#### EXERCISE BRIEF
Rewrite the data from the line containing "At what coordinates" through the end, replacing "chevron" with "arrow" and keeping everything else the same. Leave the pictures out of your answer.

-- START DATA ENTRIES --

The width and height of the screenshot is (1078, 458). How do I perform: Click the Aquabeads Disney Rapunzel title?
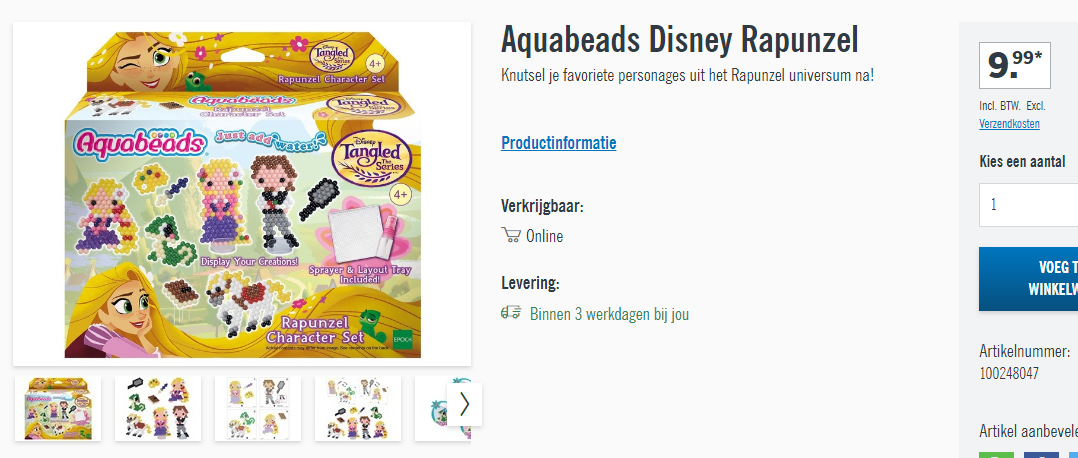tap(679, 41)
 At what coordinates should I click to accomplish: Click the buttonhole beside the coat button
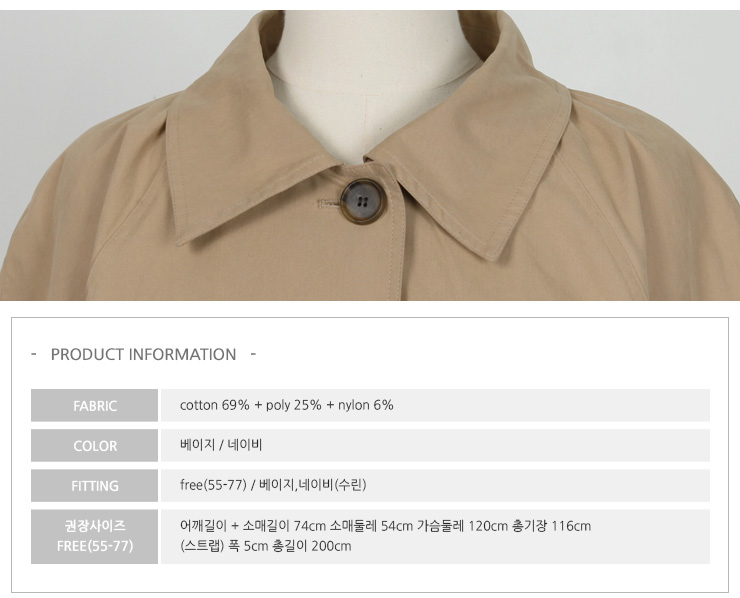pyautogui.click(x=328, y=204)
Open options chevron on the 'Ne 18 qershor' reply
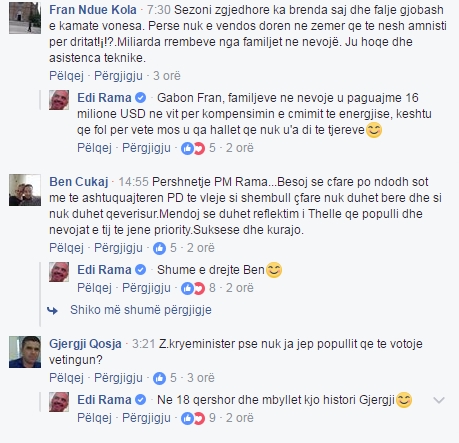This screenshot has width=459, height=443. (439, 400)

-- END DATA ENTRIES --

#### SOLUTION TO THE EXERCISE
 At what coordinates should I click to accomplish: Click the buttonhole beside the coat button
pyautogui.click(x=328, y=204)
Open options arrow on the 'Ne 18 qershor' reply
This screenshot has width=459, height=443. (439, 400)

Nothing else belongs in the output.